N'est-ce pas une honte,
pour
les femmes et pour les hommes? Sommes-nous des
machines dépourvues de conscience et
incapables de réaction morale ? Sommes-nous
des baromètres ou des hygromètres ?
Le mot de notre siècle est-il impuissance ?
Réduits à l'état de
passivité absolue, subissons-nous
l'influence de la température, des faits
extérieurs, des moindres accidents
domestiques, jusqu'à tomber dans une
imbécillité maladive? Avons-nous
perdu le secret des résistances
énergiques, qui triomphent de
l'alanguissement et nous ramènent aux saines
conditions de la vie?
Notez que
je ne parle
pas des gens dont la santé est
altérée ou dont l'âme
fléchit sous le faix des vrais soucis et des
vrais chagrins; je parle des bien portants, dont
l'existence n'a rien eu d'exceptionnellement triste
et qui s'affaissent parce qu'il leur convient de
s'affaisser, parce qu'il est plus facile de se
courber que de se redresser, de s'asseoir que de
marcher, de céder que de
combattre.

◆ Exercices écrits
[1] Recopiez le passage de l'extrait sur la passivité qui commence par « Réduits à l'état » et se termine par « conditions de la vie? ».
[2] Reprenez l'extrait sur la passivité là où il s'arrête et écrivez la suite.

◆ Données
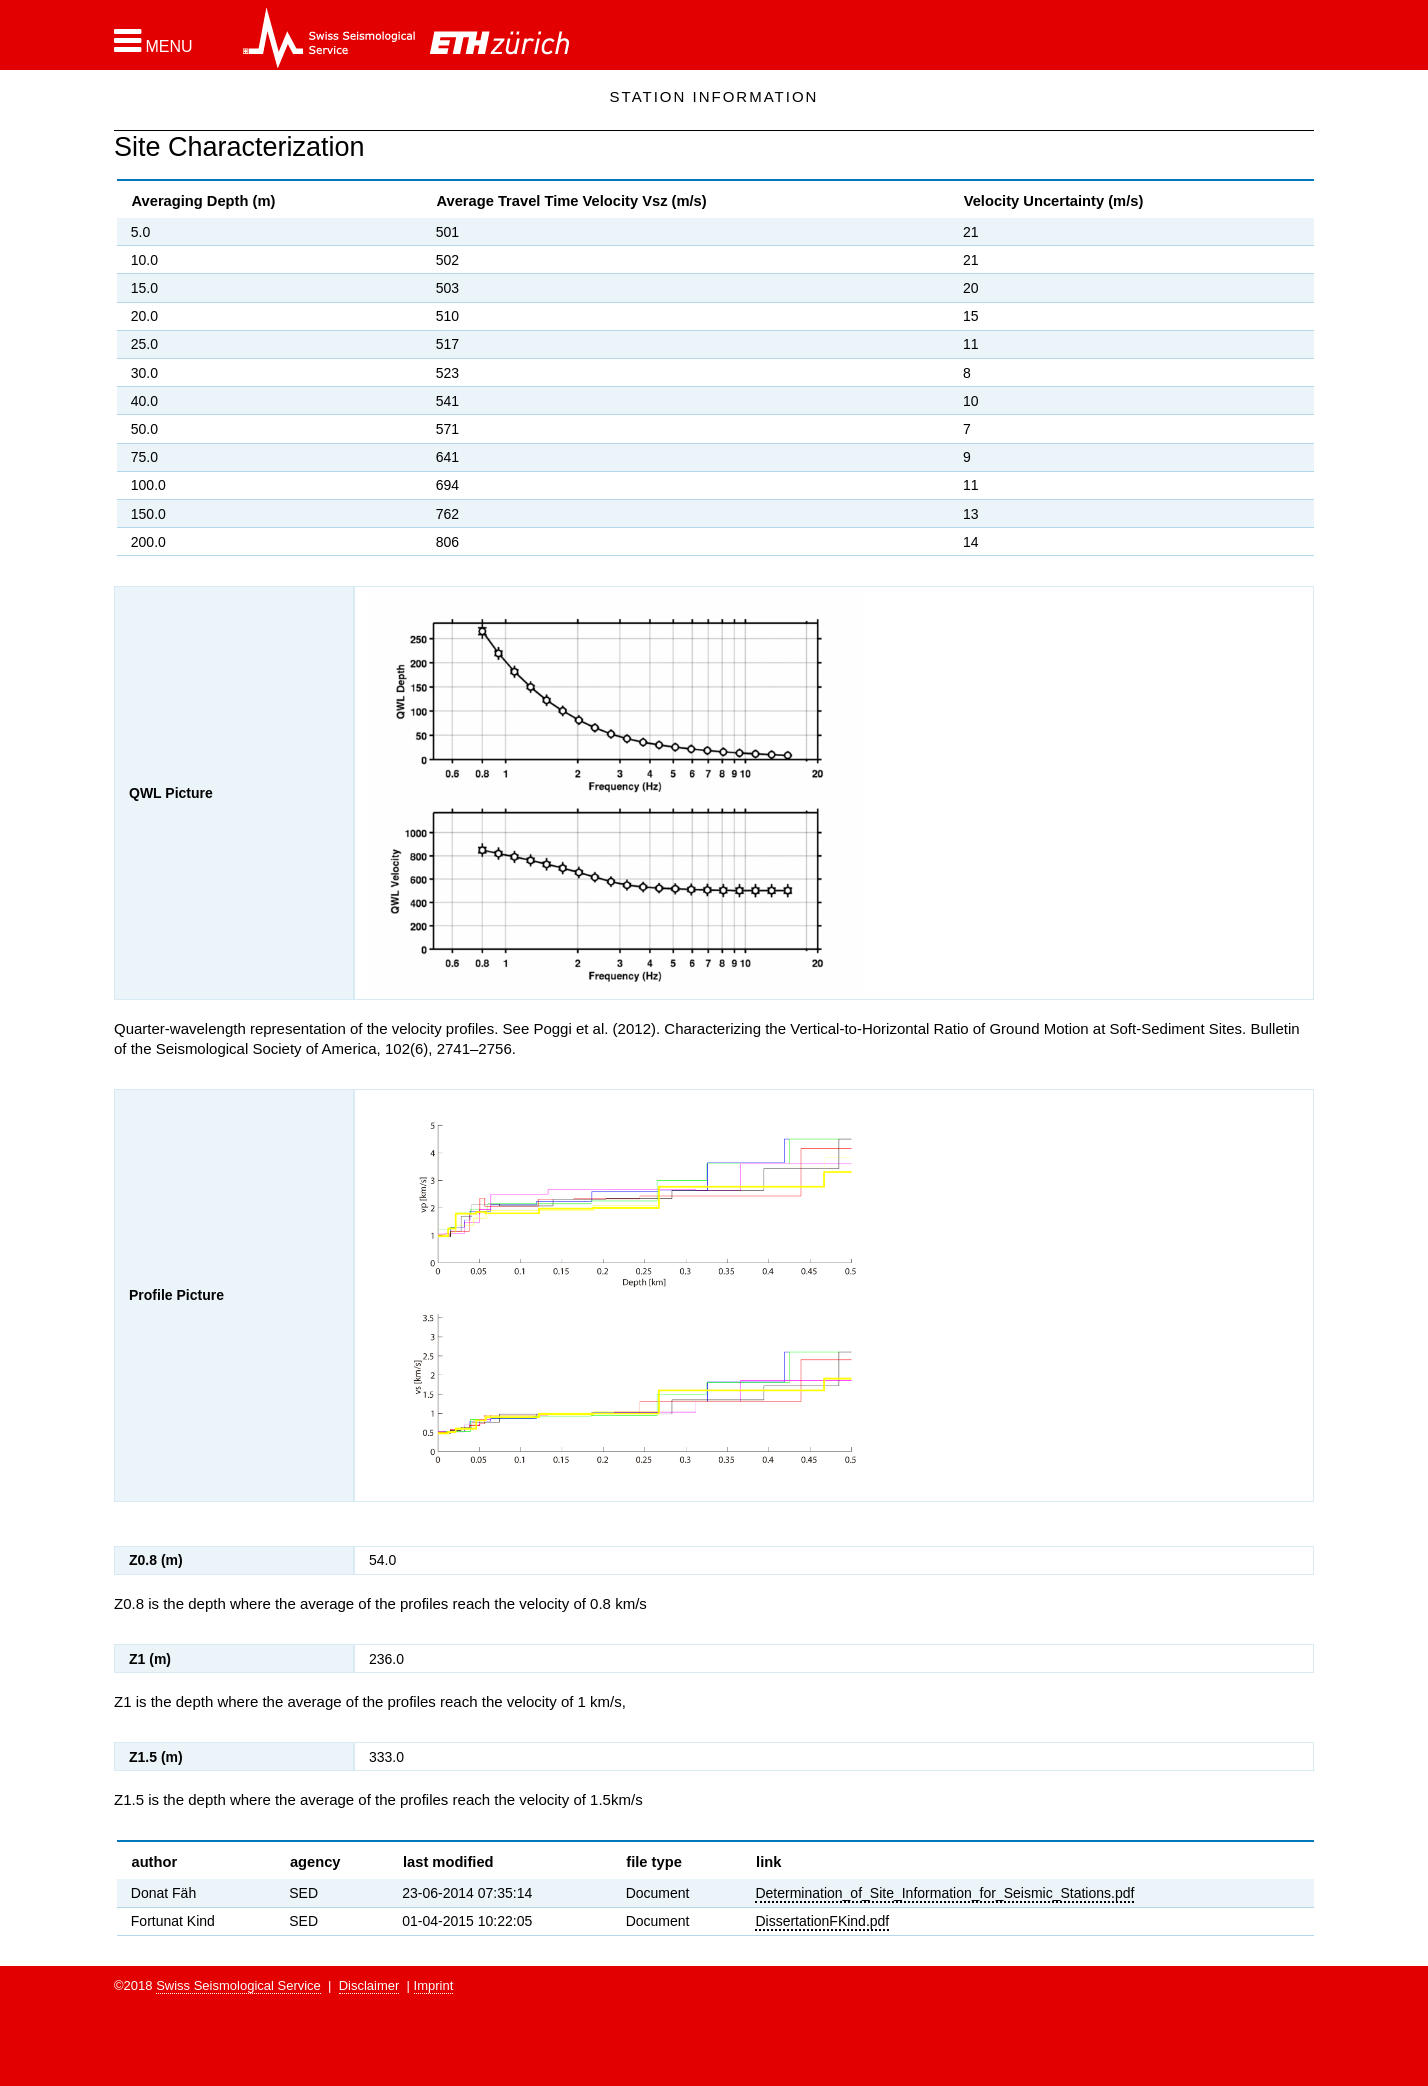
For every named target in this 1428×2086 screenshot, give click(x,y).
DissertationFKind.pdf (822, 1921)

==

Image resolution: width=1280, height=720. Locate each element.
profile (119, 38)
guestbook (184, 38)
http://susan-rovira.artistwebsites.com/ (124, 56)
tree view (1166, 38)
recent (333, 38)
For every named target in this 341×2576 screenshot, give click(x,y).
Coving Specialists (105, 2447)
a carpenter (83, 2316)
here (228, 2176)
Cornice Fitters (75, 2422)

---

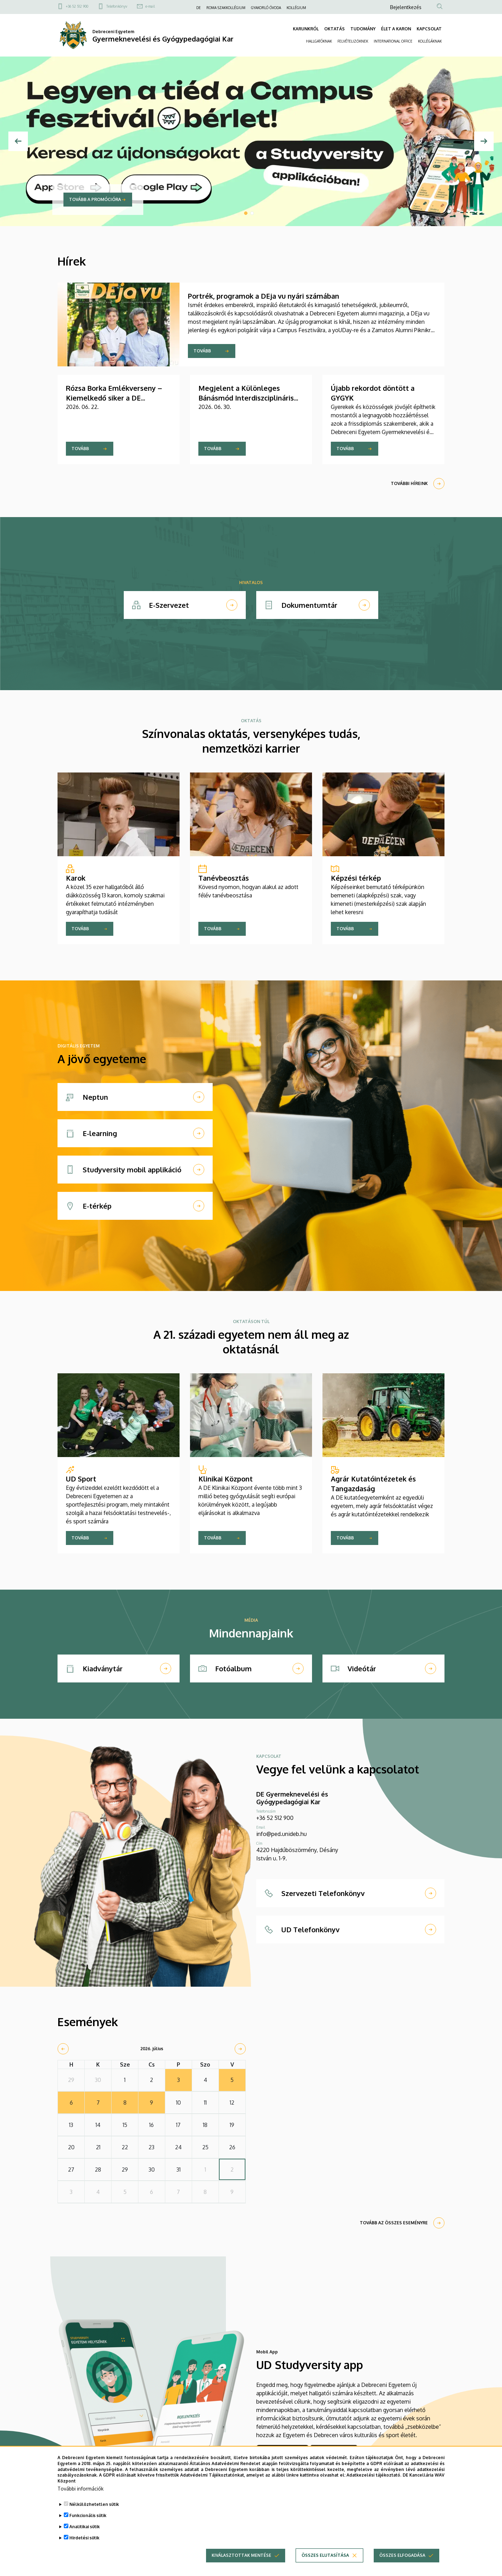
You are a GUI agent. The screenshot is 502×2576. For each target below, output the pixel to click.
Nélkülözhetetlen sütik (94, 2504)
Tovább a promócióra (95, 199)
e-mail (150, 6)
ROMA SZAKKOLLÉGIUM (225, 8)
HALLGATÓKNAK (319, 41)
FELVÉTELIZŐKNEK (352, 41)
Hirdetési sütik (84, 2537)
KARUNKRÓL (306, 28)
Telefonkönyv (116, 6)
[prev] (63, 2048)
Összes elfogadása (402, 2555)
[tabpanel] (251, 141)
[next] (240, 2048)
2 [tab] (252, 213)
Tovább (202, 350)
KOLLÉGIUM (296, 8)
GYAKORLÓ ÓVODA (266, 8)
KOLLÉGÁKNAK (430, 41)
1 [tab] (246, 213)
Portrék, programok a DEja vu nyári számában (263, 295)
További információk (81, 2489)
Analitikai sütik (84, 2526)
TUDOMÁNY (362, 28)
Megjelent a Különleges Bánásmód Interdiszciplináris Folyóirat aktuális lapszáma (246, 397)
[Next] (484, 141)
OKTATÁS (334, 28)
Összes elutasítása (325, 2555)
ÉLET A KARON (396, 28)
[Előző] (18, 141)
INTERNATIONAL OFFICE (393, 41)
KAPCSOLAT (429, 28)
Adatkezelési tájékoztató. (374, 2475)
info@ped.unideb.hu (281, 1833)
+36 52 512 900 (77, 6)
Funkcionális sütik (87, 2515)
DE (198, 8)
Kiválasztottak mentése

◆ Réponses
[1]
Réduits à l'état de
passivité absolue, subissons-nous
l'influence de la température, des faits
extérieurs, des moindres accidents
domestiques, jusqu'à tomber dans une
imbécillité maladive? Avons-nous
perdu le secret des résistances
énergiques, qui triomphent de
l'alanguissement et nous ramènent aux saines
conditions de la vie?

[2]
Leur
faiblesse n'est
pas même une faiblesse paisible; elle est
hargneuse; ces impuissants grondent et
tempêtent, ils retrouvent des forces pour la
brusquerie et pour les scènes. Les
gronderies du temps jadis avaient un autre
caractère; sans être bien belles (je
ne suis pas de ceux qui regrettent les explosions
de nos anciennes maisons, les enfants et les
domestiques admonestés devant tout le
monde), les gronderies d'alors étaient un
signe de vigueur et de vie. On vivait bruyamment,
si j'ose m'exprimer ainsi; on s'amusait, on riait,
on s'irritait avec fracas; on ne mettait la
sourdine à rien. Ce n'était pas la
perfection, tant s'en faut, et les familles
orageuses n'étaient pas toujours aimables;
mais du moins tout cela était franc du
collier; la tempête ne laissait pas de trace,
et, une fois le grain essuyé, on n'avait pas
à appréhender une suite interminable
de petites averses
supplémentaires. Le sans-gêne d'alors
produisait la violence proprement dite, le
sans-gêne de maintenant produit des
tempéraments nerveux, c'était un
accident, c'est un état.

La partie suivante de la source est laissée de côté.